Be Sincere When We Unmask Our Objections to School Mask Mandates | Catholic National Register
COMMENT: Deference to the sincerity of religious belief is a precious thing. Religious exemptions sought for secular rather than religious reasons obscure the issues.
I have seven of my 10 children who still live at home. With a lot of help with the tuition, I am able to send them all to private religious schools. – four are in an independent Christian high school, three in my local Catholic parish school. Shortly before the start of the school year, the health commissioner of my state mandated face masks for all K-12 schools, Public and private.
I don’t like my kids wearing masks all day at school. My older children received the COVID-19 vaccine. Why should they wear a mask at school when they don’t have to wear one elsewhere? Young children have not been affected by the coronavirus at the same rate or to the same extent as adults. Why insist on masks for the little ones? And then I worry about the effect of wearing masks on learning, social interaction and even the mental and physical health of my children. I’m not a fervent libertarian at all, but it sounds like a bad case of exaggerated by the government to impose restrictions all schools. Shouldn’t the administrators of the private schools and the parents of the pupils decide the matter themselves?
My state’s school mask mandate allows parents with religious objections to request reasonable accommodation. I spent several days reflecting – and praying – about my concerns about children wearing masks. And I concluded that none of my objections came from my Catholic faith. My parish school sent a standard letter prepared by the diocese for parents who wanted to request a religious exemption. The following guidance was written at the top of the form: “The Catholic faith does not provide a basis for such an objection. However, a person who otherwise claims a sincere religious objection to wearing masks at school because of their personal religious beliefs can use this form to request a reasonable accommodation. ”
I spoke to the children about my decision not to seek accommodation of the mask mandate. They understood and accepted. Many families of their classmates took advantage of the order’s religious accommodation.
I love the families in my school communities. I hope they gave it some thought before opposing the mask mandate for their children. And yet I can’t help but wonder: while there are many other arguments against mask warrants, what precisely are the religious reasons for opposing the wearing of masks by their children?
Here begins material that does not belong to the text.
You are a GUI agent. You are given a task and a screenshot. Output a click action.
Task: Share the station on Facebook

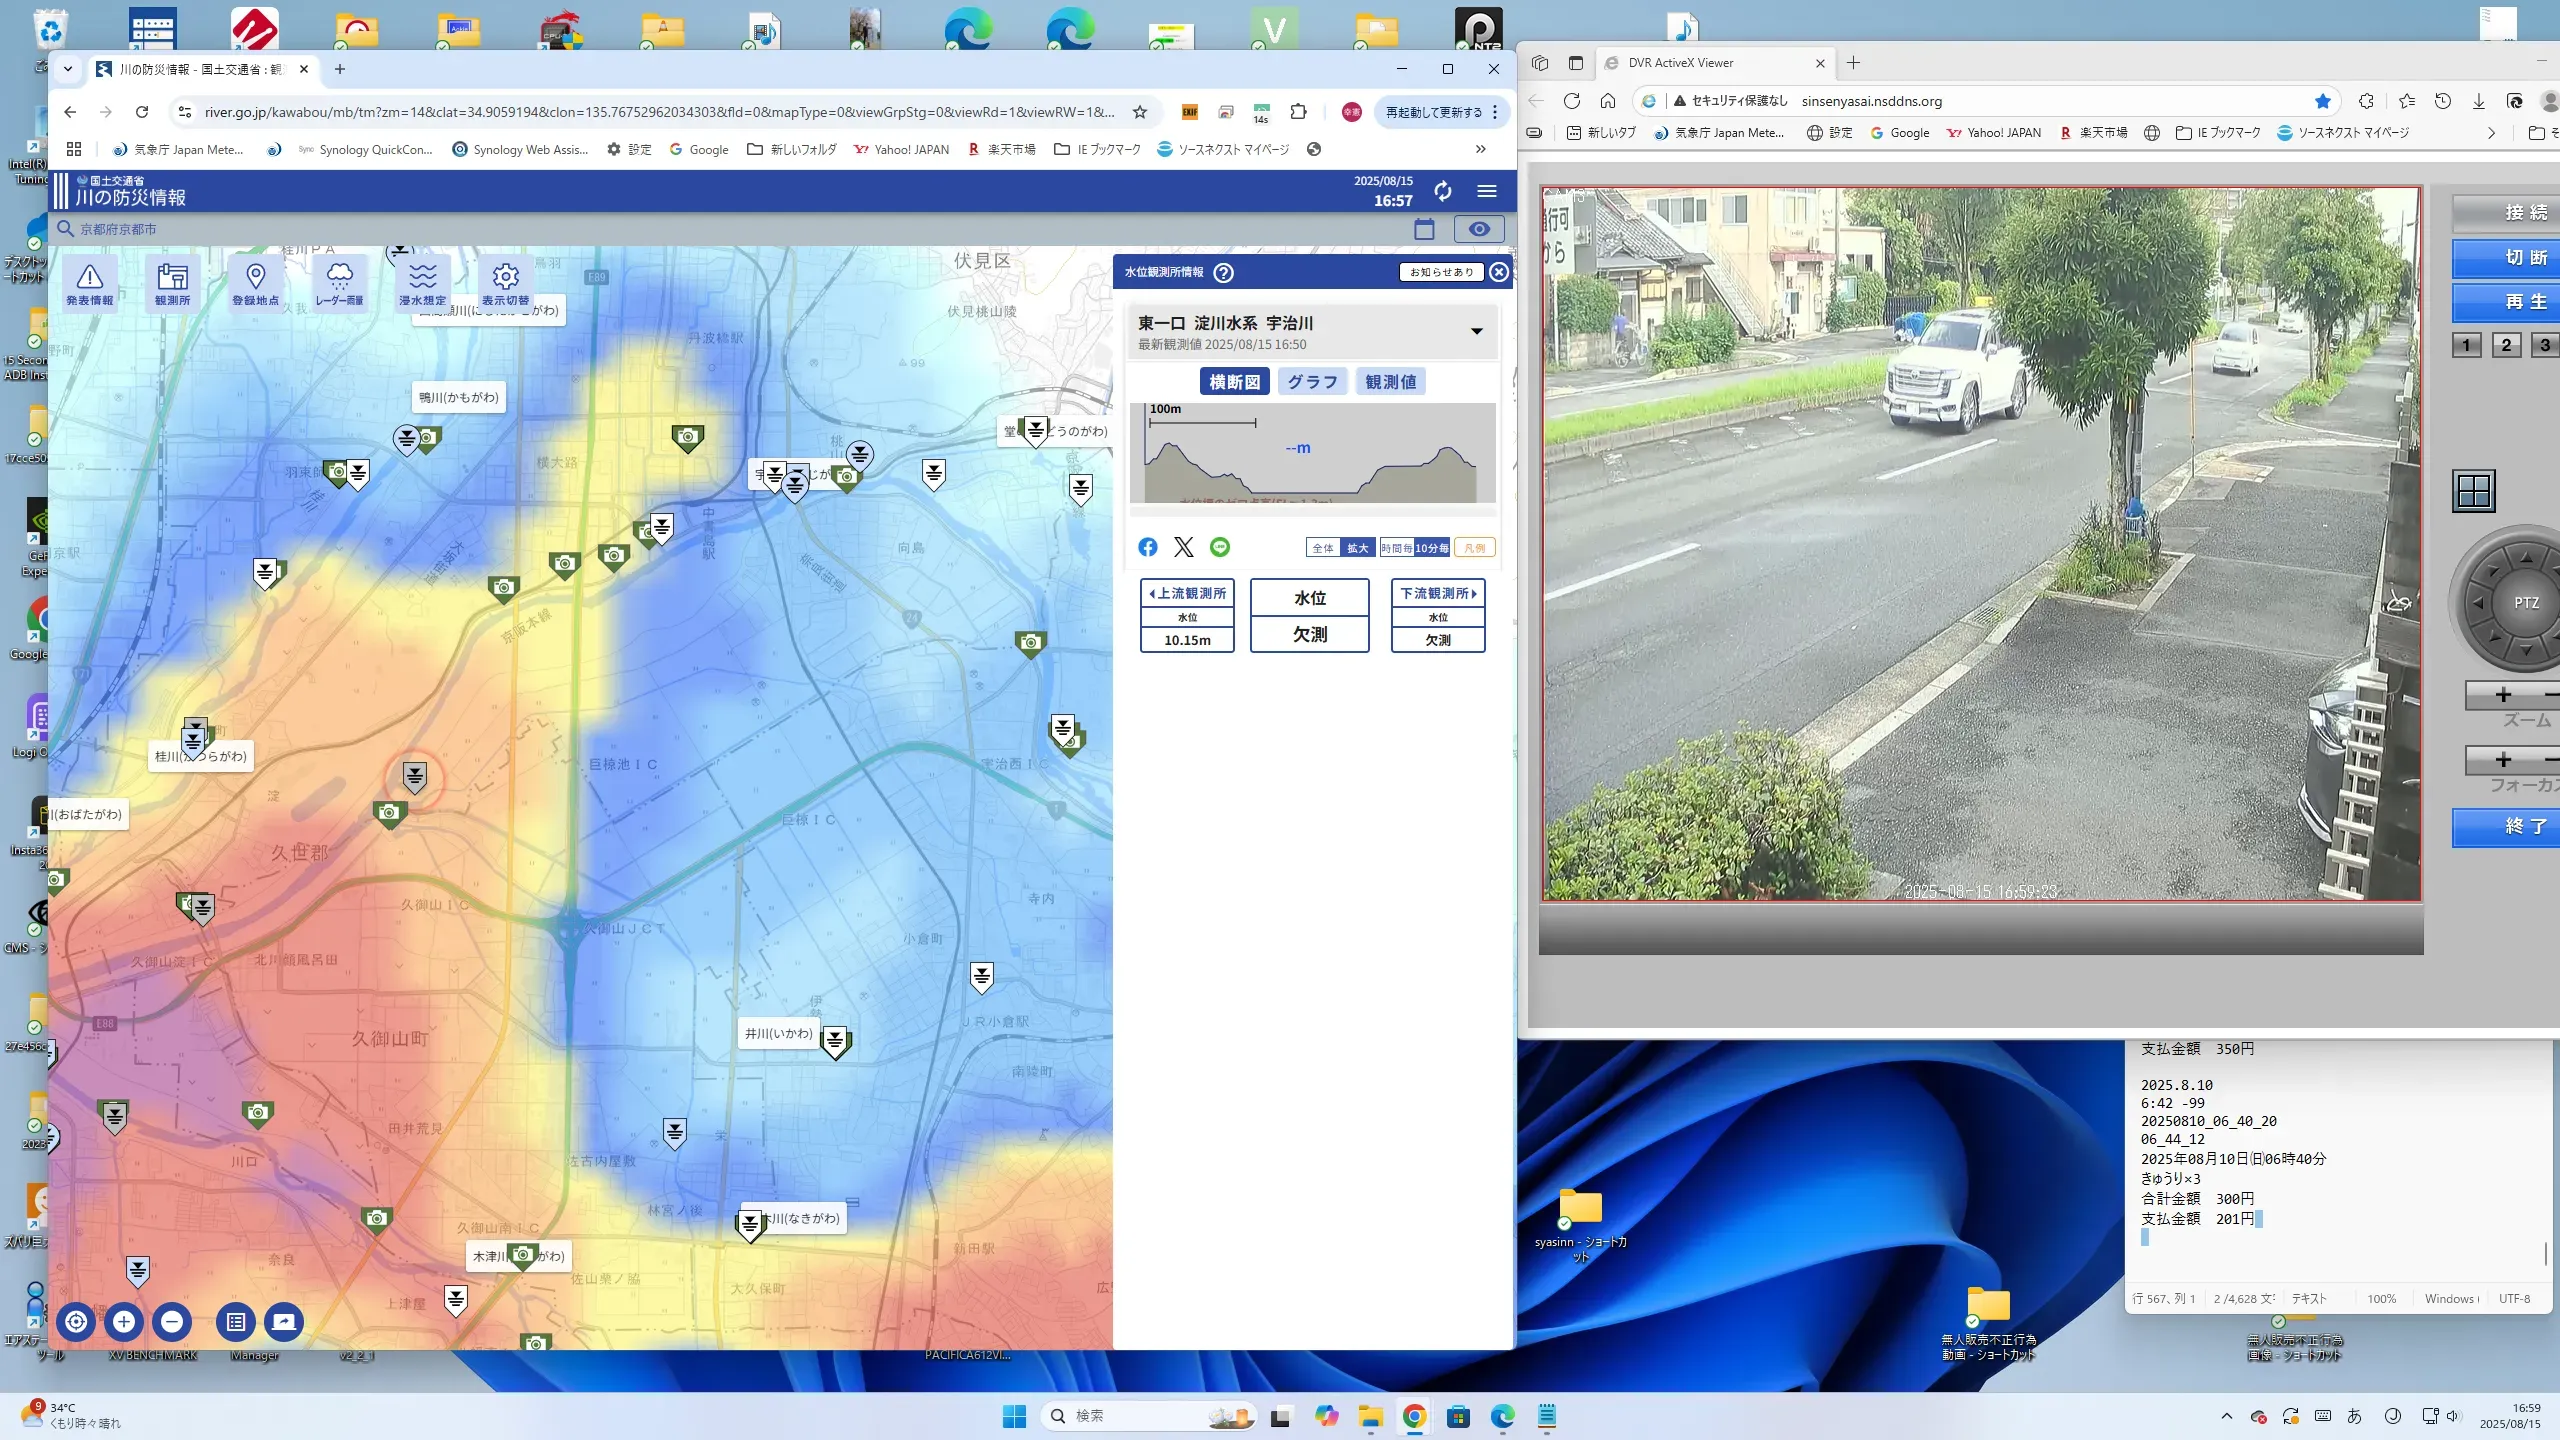[1147, 547]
Resurrection School, a Catholic parish school in Michigan, filed a trial last year, seeking a court order exempting the school from its state mask mandate, which ignored religious objections. School officials said the mandate interfered with the school’s ability to deliver education according to its Christian beliefs. Their complaint stated:
In accordance with the teachings of the Catholic faith, Resurrection School believes that every human being has dignity and is made in the image and likeness of God. Unfortunately, a mask protects our humanity. Masks also make us antisocial. They interfere with relationships. As the Catholic faith teaches, we are relational beings. And our existence as relational beings points to the Holy Trinity. A mask disrupts this essential part of the Catholic faith, and it disrupts the teaching of young children for these and other reasons.
Many Catholics agree with their claims about the dignity of the human person and our nature as social beings, but come to different conclusions about wearing a mask.
Courts rarely question the sincerity of a person’s stated religious belief. A panel of the Sixth Circuit Court of Appeals recently rejected Resurrection School is asking to be exempt from the state mask mandate. Treat the state mask requirement as “neutral and generally applicable” since it applied to students of all schools, court scrutiny was limited and respectful of the government. The panel was quick to note that it was not questioning the sincerity of the school’s objections – at least not directly.
“We do not question the sincerity of the complainants’ beliefs that wearing a mask in class violates their Catholic faith,” the majority wrote. A footnote in the notice, however, raises some suspicion. “Complainants’ objections to masks are admittedly puzzling and at times stray from secular rather than religious concerns. Nonetheless, a complainant’s religious beliefs do not need to be acceptable, logical, consistent, or understandable to others to merit First Amendment protection.
Government officials and the courts should take a hands-off approach when it comes to guessing the religious belief of a person who opposes it. This is especially important for religious minorities whose beliefs are not widely held, let alone well understood. But keep these words in mind in the notice’s footnote in School of the Resurrection: “The objections of the complainants… drift towards secular rather than religious concerns. “
The danger is clear. Deference to the sincerity of religious conviction is a precious thing. And it can easily be dropped if people seek exemptions and accommodations for reasons that are motivated more by politics, science, or education than religious belief.
Andrea Picciotti Bayer is the director of Conscience project.